→ Aufgabe: Gib die Zeilen als Markdown-Tabelle mit den Spalten „Nr.“ und „Zeile“ wieder. Beginne bei der Zeile mit „You are a GUI“ und höre mit der letzten Zeile auf, beide eingeschlossen, und lass Leerzeilen und Bilder weg.

--------------------------------------------------

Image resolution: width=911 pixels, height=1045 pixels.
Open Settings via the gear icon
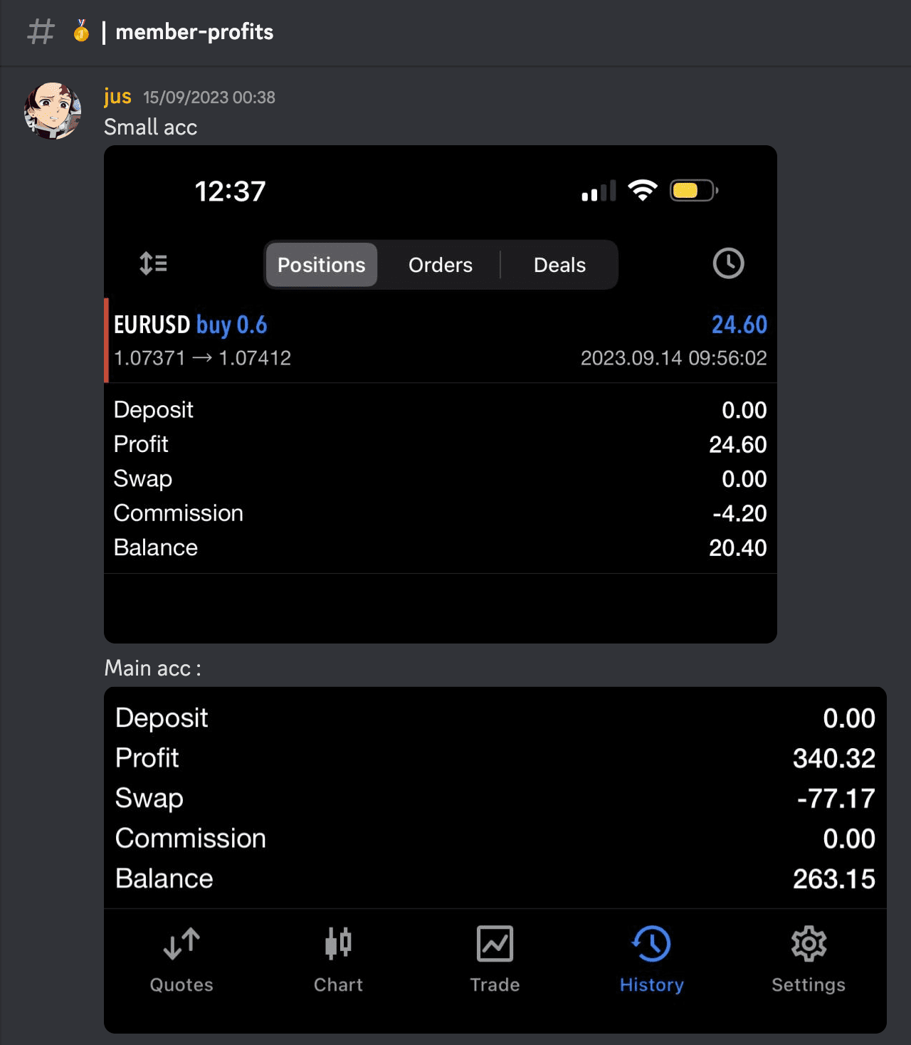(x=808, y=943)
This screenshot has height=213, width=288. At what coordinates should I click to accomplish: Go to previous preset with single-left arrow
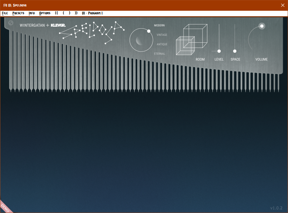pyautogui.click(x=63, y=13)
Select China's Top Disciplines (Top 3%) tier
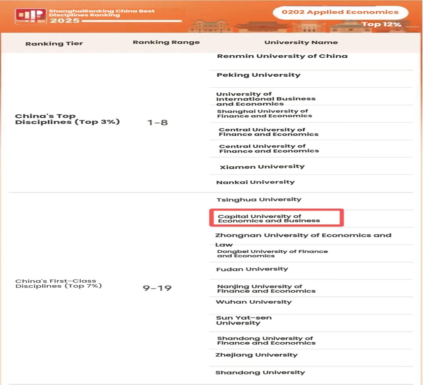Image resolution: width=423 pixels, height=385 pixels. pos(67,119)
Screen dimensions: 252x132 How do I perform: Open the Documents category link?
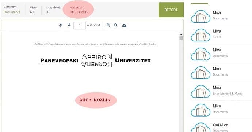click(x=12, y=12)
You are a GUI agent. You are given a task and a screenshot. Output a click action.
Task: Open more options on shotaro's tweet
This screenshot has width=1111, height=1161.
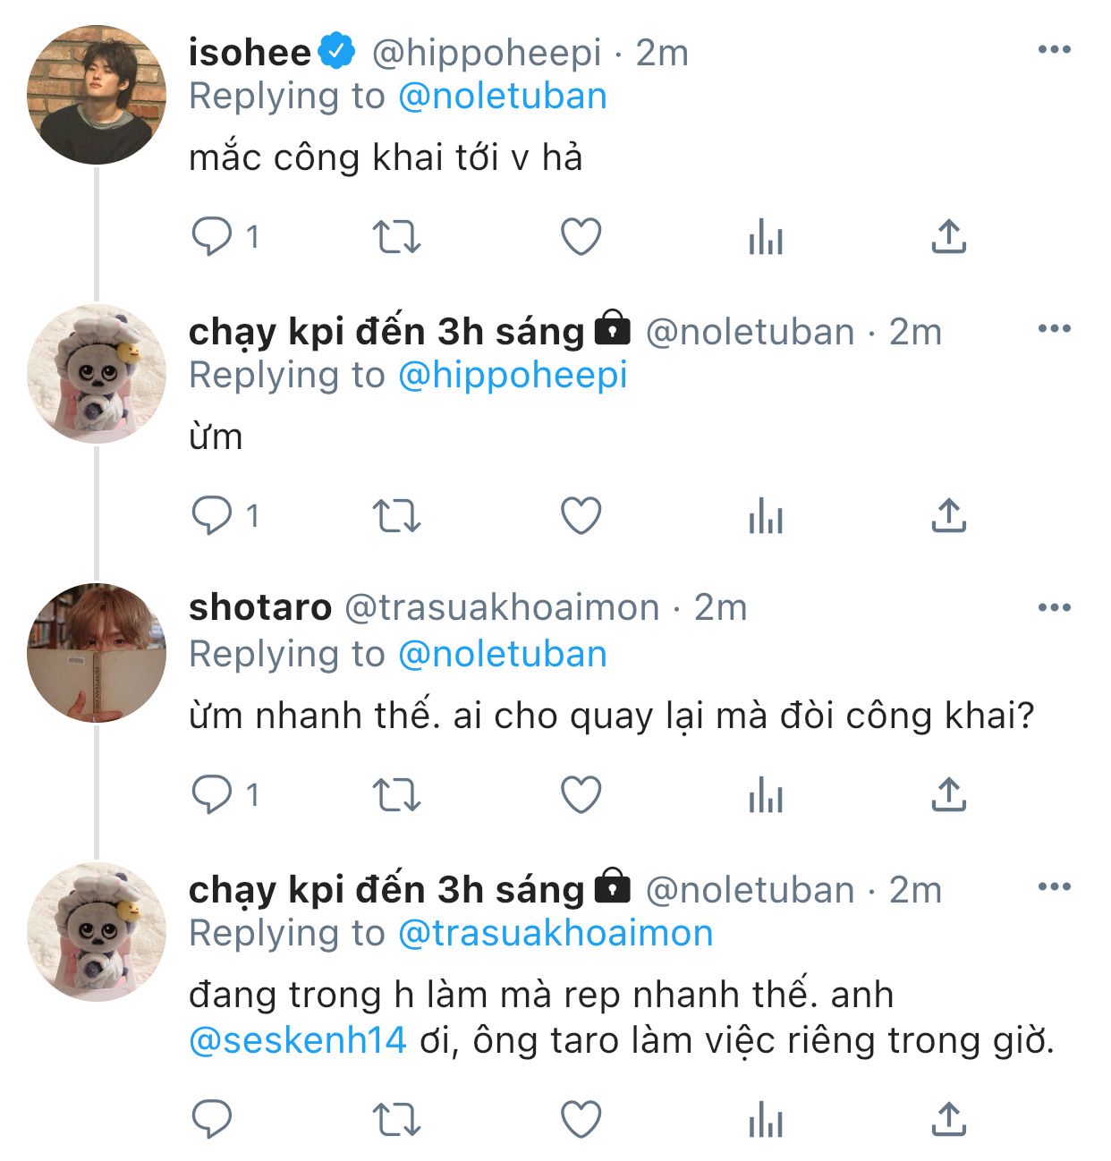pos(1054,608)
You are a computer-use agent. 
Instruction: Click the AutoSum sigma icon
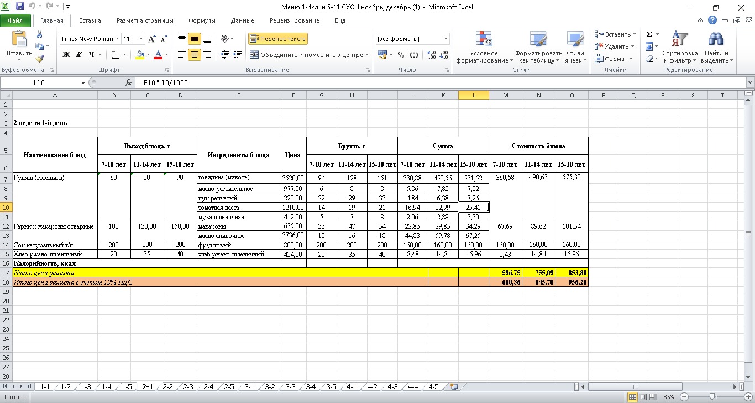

--------------------------------------------------

→ Ergebnis:
| Nr. | Zeile |
|---|---|
| 1 | You are a GUI agent. You are given a task and a screenshot. Output a click action. |
| 2 | Task: Open more options on shotaro's tweet |
| 3 | This screenshot has width=1111, height=1161. |
| 4 | pos(1054,608) |
| 5 | You are a computer-use agent.  |
| 6 | Instruction: Click the AutoSum sigma icon |